Open psycotica0 opened 8 years ago

psycotica0 commented 8 years ago

It's possible this already exists, but I couldn't find it in the docs. I find a lot of the time I want to do something like this:

if (condition) {
    stuff;
    stuff;
}

And I start on the first line and if I do "y]=" It will only give me:

if (condition) {
    stuff;
    stuff;

But it'd be useful to have the option to include that last line too. Also super useful for xml, or anything with nesting. Except python.

Does this exist?

eedrah commented 6 years ago

I'd be interested in this too. Anyone have an interim solution?

cascassette commented 4 years ago

I have this problem as well. This in vim is the difference between inclusive and exclusive motions, and I've searched through the source code for those words. It seems it should be fixable, what we all want is that in operator mode (after d, y, etc) it is inclusive, right? I'll see if I can come up with something.

edit: basically it's just changing the ones in the onoremap lines: https://github.com/jeetsukumaran/vim-indentwise/blob/master/plugin/indentwise.vim#L403 to zeroes. Restart vim, done, boom.

eedrah commented 4 years ago

Oh great, good job! I wonder, is there a way to do it without editing the code of the plugin itself? Something that we could stick in our .vimrc?

jeetsukumaran commented 4 years ago

Thanks for helping out with this.

For an end-user fix, I think just suppressing keymaps and redefining them in your vimrc should work. Or just redefining /overriding them.

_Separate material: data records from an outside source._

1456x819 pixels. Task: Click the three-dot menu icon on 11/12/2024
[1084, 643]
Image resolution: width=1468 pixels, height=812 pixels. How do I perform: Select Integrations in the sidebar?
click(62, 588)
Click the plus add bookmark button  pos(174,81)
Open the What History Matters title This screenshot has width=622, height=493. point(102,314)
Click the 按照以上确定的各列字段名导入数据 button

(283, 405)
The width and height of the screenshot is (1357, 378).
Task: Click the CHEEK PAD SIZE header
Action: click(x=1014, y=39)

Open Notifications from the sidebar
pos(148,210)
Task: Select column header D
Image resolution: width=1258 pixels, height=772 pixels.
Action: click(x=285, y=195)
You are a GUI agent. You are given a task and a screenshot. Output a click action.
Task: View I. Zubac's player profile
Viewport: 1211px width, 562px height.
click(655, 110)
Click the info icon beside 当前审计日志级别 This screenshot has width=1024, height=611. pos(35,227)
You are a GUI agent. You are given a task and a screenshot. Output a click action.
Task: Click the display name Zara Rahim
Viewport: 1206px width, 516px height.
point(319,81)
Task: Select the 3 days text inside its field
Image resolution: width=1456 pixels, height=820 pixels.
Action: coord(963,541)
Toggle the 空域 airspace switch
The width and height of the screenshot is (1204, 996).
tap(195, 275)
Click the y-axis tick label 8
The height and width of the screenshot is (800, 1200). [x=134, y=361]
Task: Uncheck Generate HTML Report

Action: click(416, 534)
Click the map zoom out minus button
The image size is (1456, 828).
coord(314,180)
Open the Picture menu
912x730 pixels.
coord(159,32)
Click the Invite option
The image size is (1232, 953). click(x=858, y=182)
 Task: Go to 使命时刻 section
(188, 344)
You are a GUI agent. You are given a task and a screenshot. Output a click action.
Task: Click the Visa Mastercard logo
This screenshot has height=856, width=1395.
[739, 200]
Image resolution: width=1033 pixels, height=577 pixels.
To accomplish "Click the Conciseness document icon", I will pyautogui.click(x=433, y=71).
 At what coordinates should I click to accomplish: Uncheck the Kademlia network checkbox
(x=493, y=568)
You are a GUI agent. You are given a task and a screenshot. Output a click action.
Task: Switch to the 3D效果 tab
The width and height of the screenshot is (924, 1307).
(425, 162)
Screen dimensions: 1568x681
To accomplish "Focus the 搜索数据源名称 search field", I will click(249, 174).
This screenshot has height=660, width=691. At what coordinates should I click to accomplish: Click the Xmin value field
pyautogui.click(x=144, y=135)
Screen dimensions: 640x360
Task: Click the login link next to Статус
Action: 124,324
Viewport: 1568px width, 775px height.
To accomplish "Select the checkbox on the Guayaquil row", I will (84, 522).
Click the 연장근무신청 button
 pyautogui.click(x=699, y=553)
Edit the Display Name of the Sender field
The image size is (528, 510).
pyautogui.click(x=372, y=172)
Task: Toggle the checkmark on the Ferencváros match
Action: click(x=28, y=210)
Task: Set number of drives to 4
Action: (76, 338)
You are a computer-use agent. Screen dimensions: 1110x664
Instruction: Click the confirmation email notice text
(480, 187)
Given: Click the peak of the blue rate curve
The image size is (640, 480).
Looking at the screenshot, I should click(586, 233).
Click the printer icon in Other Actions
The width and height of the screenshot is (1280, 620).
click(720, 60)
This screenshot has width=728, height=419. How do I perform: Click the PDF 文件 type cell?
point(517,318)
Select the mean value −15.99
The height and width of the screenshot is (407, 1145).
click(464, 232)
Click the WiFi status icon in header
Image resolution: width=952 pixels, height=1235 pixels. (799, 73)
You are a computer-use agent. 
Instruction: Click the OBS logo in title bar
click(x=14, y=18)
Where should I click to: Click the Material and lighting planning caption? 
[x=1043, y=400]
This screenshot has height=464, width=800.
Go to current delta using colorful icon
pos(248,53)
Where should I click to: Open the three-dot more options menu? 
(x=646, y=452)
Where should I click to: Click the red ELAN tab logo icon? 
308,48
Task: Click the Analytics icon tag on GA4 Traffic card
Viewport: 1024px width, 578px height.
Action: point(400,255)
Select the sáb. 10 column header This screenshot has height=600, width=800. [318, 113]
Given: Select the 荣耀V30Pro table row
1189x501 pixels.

For a more permanent fix, it gets to be more complicated. I am hesitant to make the change without exploring what the impact would be on other languages, e.g. Python, which may or may not want the last line grabbed. If there is a language difference, then filetype-specific logic needs to be added.

eedrah commented 4 years ago

Here's the solution I've come up with for my .vimrc. First I need to define a function that can replace the <SID> in the mapping, and then I can do the remapping.

" https://stackoverflow.com/questions/24027506/get-a-vim-scripts-snr
func! GetScriptNumber(script_name)
    " Return the <SNR> of a script.
    "
    " Args:
    "   script_name : (str) The name of a sourced script.
    "
    " Return:
    "   (int) The <SNR> of the script; if the script isn't found, -1.

    redir => scriptnames
    silent! scriptnames
    redir END

    for script in split(l:scriptnames, "\n")
        if l:script =~ a:script_name
            return str2nr(split(l:script, ":")[0])
        endif
    endfor

    return -1
endfunc

onoremap <silent> <Plug>(IndentWiseNextEqualIndent)        V:<C-U>call eval(printf('<SNR>%d_move_to_indent_depth(1, "==", 0, "o")', GetScriptNumber("vim-indentwise")))<CR>
cascassette commented 1 year ago

For anybody who might have this issue in the future, I have created a fork that just has the 0 zeroes for o mode bindings as well. So you can now just put cascassette/vim-indentwise in your vim package manager if you need that behaviour. If I understand you correctly, @jeetsukumaran, you would not like this as a PR but would rather first see if this is solveable on a per-language basis (understandable) for example for Python. Is that correct?

In any case, this option will let you in C-like languages like javascript, rust, etc. do a simple y]= from a line with the start of an if, function, etc., to copy the whole block.

I'm down to look around how to make language specific behaviour happen, but not sure where to start.